11 October 2007

Quality of joy

People often seem to think that I'm a workaholic and overly serious. I consider hockey to be my fun away from work and even then, I'm constantly reading up on techniques and working on ways to improve my skills. My teammates think I'm a little nuts. This season, I've decided that my focus will be skating, so I'm trying hit the rink twice a week for one hour skating sessions. GTD and lifehacking also can seem that way. People spend all this time to develop their productivity systems, boost their efficiency, etc and it's as if they're giving themselves more work (well, except when you have too much fun developing your system :) )

The best justification I can come up with, for the perhaps non-mainstream way I live my life, is that I believe in quality over quantity. I like to work 90% of the time to get that 10% of euphoric joy when I truly understand a physics concept, when I cap off a research project by writing a beautiful paper or give a lucid talk, when I rip a slapshot off.

Similarly, David Allen has said that he developed his GTD system so that he would have time to do what he really loves like bonsai gardening.

People often say that their greatest joy in life is their children and maybe what they really mean is that yes, it takes a ton of work to raise a child, but the joy they get from doing it is off the charts.

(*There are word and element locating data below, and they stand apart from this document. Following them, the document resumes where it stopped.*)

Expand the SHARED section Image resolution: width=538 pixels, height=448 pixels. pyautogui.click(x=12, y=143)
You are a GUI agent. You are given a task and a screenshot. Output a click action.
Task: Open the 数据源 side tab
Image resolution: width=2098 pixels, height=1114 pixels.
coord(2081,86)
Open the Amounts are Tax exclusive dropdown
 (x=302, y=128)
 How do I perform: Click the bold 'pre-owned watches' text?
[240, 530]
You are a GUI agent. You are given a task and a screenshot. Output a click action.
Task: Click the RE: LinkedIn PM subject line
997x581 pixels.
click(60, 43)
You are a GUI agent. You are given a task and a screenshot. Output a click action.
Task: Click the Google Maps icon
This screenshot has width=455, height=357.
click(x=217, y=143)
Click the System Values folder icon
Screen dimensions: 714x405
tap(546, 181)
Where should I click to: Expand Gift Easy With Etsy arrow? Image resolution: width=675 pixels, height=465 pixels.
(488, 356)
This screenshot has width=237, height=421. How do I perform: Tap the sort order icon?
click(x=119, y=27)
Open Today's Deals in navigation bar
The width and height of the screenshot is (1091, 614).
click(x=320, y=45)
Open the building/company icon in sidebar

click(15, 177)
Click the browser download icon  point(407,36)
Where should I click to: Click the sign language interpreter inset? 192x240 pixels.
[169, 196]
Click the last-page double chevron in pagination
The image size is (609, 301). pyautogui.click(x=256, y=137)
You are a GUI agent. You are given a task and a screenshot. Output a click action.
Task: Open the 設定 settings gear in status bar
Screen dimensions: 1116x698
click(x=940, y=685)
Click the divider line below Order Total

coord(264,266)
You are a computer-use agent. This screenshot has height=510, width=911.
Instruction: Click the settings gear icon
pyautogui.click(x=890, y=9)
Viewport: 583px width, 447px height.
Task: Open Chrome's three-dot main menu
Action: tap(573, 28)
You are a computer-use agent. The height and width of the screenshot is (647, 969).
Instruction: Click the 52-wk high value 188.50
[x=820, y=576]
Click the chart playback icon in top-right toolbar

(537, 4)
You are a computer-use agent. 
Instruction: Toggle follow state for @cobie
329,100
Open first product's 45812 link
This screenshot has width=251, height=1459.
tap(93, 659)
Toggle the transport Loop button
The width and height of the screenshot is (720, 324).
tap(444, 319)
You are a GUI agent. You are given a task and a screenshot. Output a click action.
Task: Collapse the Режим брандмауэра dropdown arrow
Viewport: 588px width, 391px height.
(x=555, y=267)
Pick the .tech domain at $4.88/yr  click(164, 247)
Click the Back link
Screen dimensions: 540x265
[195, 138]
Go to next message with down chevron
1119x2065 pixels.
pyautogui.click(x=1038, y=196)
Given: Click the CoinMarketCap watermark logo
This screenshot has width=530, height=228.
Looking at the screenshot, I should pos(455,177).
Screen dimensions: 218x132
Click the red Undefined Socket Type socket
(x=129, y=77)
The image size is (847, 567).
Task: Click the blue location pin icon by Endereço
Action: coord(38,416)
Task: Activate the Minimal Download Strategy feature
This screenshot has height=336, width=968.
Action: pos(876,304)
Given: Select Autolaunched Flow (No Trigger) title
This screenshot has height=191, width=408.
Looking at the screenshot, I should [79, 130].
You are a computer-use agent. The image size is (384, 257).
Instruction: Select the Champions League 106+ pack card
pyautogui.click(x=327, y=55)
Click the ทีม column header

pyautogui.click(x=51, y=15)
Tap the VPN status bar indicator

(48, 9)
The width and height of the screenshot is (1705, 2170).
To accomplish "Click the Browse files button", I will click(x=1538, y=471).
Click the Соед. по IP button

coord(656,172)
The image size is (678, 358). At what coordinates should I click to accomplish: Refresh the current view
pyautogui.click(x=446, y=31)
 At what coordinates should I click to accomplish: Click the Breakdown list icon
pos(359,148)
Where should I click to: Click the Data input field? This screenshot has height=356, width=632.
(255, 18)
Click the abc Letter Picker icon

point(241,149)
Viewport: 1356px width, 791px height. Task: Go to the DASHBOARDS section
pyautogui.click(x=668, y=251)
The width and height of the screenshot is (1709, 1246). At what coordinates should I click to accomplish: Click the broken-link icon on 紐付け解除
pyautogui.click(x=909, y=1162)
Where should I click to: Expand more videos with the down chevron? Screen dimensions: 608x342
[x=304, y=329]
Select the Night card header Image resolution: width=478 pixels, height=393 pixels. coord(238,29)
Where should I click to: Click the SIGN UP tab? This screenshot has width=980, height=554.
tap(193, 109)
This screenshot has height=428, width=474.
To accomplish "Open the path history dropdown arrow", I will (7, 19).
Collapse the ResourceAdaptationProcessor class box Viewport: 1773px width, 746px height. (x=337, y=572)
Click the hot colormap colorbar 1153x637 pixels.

As a footnote, I should add that I personally find it aggravating to be bad at something so I also have a negative motivation for working hard! Both physics and hockey are difficult to learn and it's just no fun to do either if you haven't mastered the fundamentals. Of course, once you master the fundamentals of one stage, you move on to the next stage and sit around being frustrated with feeling stupid, work hard to learn enough to get past that stage and so on.